>>>

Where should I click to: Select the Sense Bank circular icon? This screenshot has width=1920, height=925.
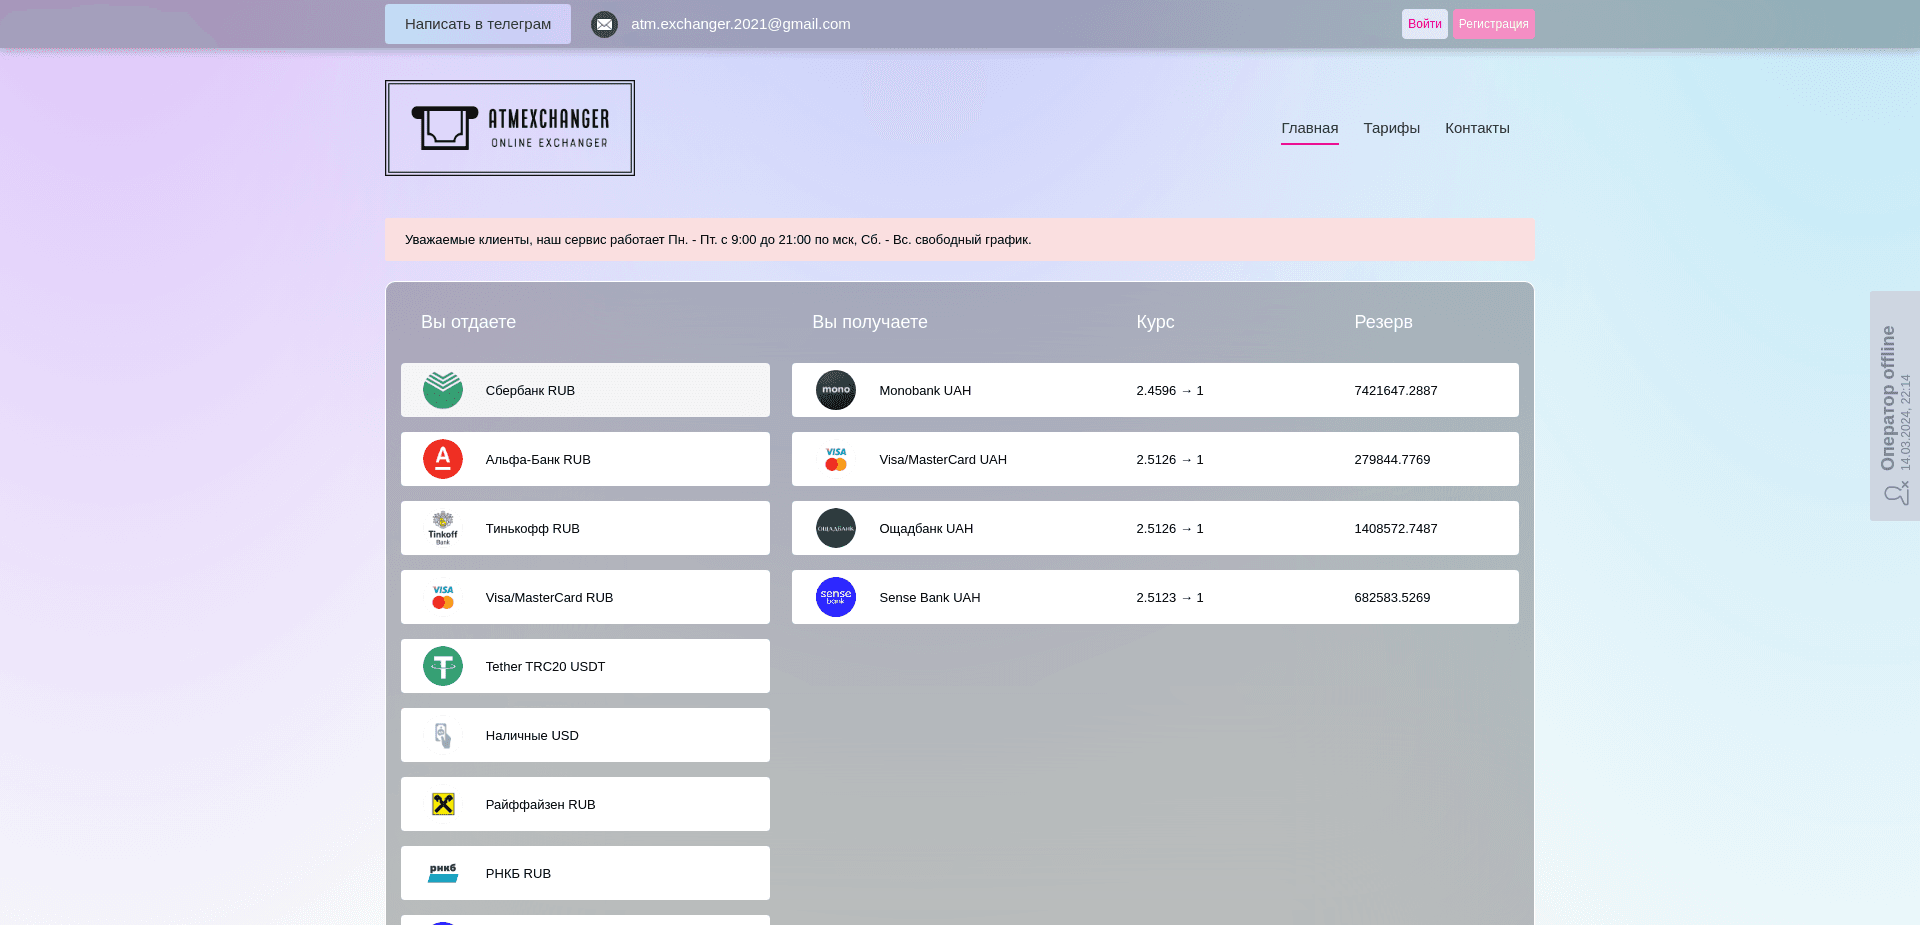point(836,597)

<<<
>>>

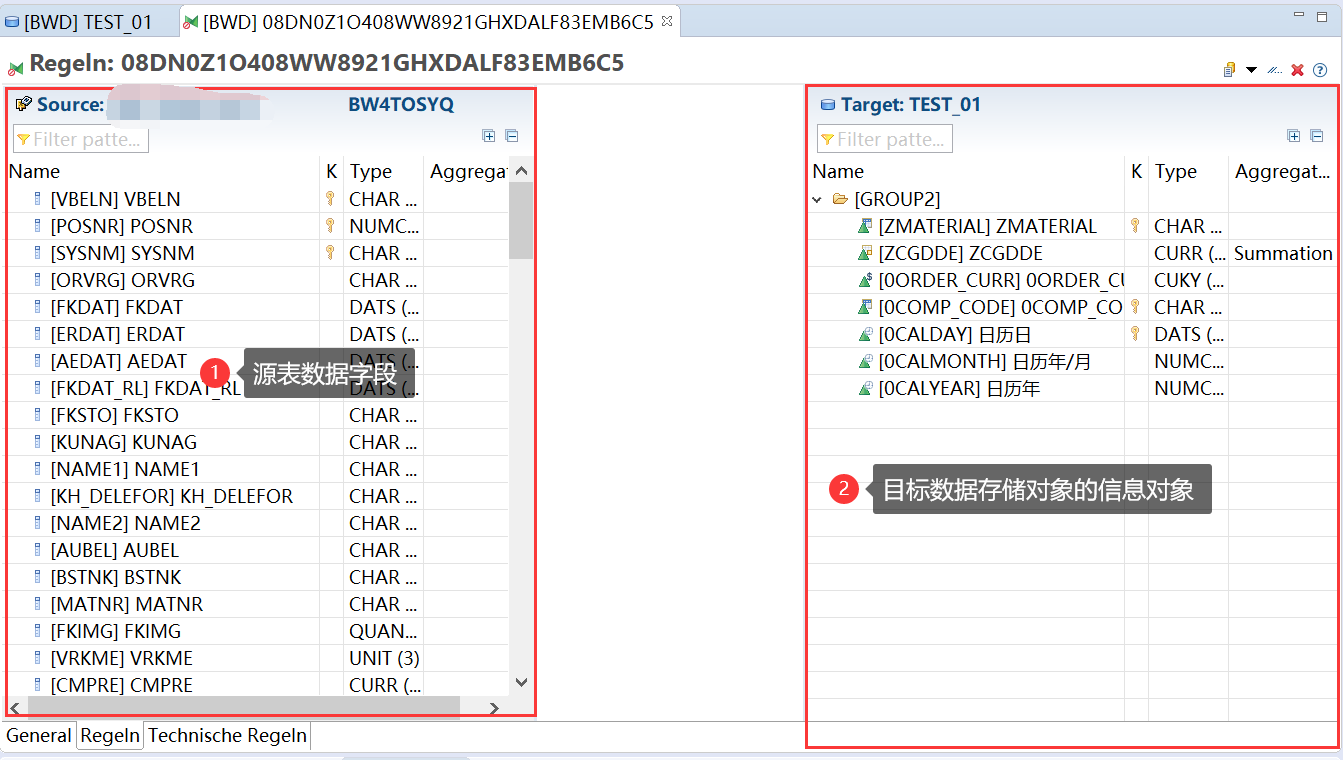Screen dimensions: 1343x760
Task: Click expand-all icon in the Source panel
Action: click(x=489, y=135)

<<<
>>>

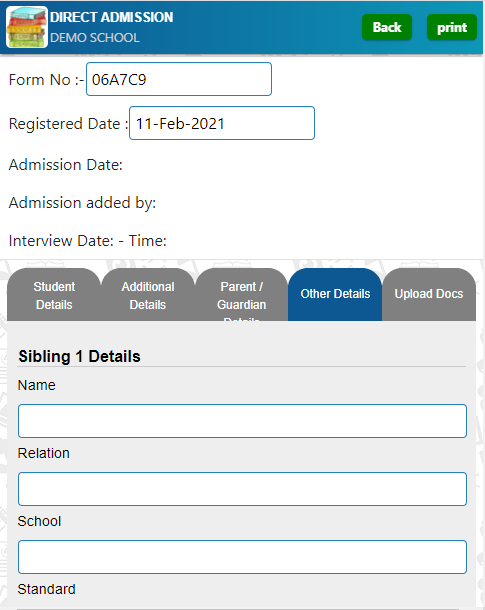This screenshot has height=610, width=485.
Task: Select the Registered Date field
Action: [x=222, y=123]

<<<

Copy out word for word everything in the records from the line containing "Screen dimensions: 1343x760" down to the line containing "Action: click(x=489, y=135)", both of those lines included. Leave the pictures out of your answer.

Screen dimensions: 1343x760
Task: Click expand-all icon in the Source panel
Action: click(x=489, y=135)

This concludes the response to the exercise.